The Words of the Chiaia Family |
A Washington Times executive said
officials "recently entered into discussions" about a
possible sale.
(Katherine Frey/the Washington Post)
Washington Times executives are negotiating to sell the newspaper, after the Rev. Sun Myung Moon's family cut off most of the annual subsidy of about $35 million that has kept the Unification Church-backed paper afloat, company officials said.
Nicholas Chiaia, a member of the paper's two-man board of directors and president of the church-supported United Press International wire service, confirmed that the paper is actively on the market: "We recently entered into discussions with a number of parties interested in either purchasing or partnering with the Washington Times," he said in a statement to The Washington Post.
Current and former Times officials said one suitor has been the paper's former executive editor, John Solomon, who resigned in November 2009. Soon thereafter, they said, Solomon organized a group of investors to purchase the Times or launch a new multimedia outlet called The Washington Guardian. Times company officials said they are also in discussions with other potential investors.
Solomon, a former Washington Post reporter, declined to comment.
The negotiations follow months of turmoil at both the 28-year-old conservative daily and the business empire founded by Moon, 90, whose children are jostling for control over the church's myriad enterprises, which range from fisheries to arms manufacturing.
One of Moon's children, Justin Moon, who was chosen by his father to run many of the church's Asian businesses, has slashed the newspaper's annual subsidy, forcing the paper's executives, led by Moon's eldest son, Preston Moon, to search for deep pockets elsewhere. Meanwhile, the newspaper has hacked its newsroom staff by more than half, from 225 in 2002 down to about 70 people, raised the paper's price and deliberately shrunk its circulation to cut costs, shed its metro and sports sections, and fired or pushed out several top executives, including its publisher earlier this week. Several reporters said most of the staffers are seeking to leave.
The finances are so tight that the newspaper hasn't paid some of its bills or tended to basic maintenance issues -- such as hiring an exterminator to deal with mice and snakes sneaking into the building on New York Avenue in Northeast.
"The feeling everyone feels is that it's a totally rudderless ship," said Julia Duin, the paper's longtime religion reporter. "Nobody knows who's running it. Is it the board of directors? We don't know. There was a three-foot-long black snake in the main conference room the other day. We have snakes in the newsroom -- the real live variety, at least. One of the security people gallantly removed it."
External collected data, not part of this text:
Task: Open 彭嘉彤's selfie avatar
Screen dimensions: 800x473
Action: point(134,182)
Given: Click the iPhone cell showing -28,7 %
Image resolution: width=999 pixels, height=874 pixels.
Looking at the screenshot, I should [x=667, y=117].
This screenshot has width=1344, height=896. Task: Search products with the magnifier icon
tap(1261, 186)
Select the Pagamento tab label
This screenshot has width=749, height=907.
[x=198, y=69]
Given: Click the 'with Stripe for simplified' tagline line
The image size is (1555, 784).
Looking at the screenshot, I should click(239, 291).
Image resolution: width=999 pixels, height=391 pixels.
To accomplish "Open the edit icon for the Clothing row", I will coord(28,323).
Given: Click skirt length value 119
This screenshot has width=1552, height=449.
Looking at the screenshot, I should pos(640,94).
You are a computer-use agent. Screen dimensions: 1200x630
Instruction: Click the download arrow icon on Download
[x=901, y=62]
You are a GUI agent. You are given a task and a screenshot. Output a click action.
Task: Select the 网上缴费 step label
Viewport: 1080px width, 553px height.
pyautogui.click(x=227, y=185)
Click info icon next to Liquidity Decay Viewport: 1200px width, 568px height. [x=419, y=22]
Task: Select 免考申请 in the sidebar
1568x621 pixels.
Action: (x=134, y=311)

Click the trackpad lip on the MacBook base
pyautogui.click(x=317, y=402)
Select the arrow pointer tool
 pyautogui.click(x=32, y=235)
Times editor Sam Dealey declined comment. Chiaia said he could not be interviewed until next week. (The paper's other director, Richard Wojcik, did not return a call.) In a written statement, Chiaia said the effort to sell the Times is "part of a strategic effort to ensure that the newspaper remains sustainable." He argued that the paper's struggles are no different from those of other news organizations and the Times "has improved its bottom line, compared to its position in November 2009, by around 50 percent."
The paper, however, has been struggling to pay off millions of dollars in debt, according to current and former Times executives who asked not to be named because they feared lawsuits or retaliation from their bosses.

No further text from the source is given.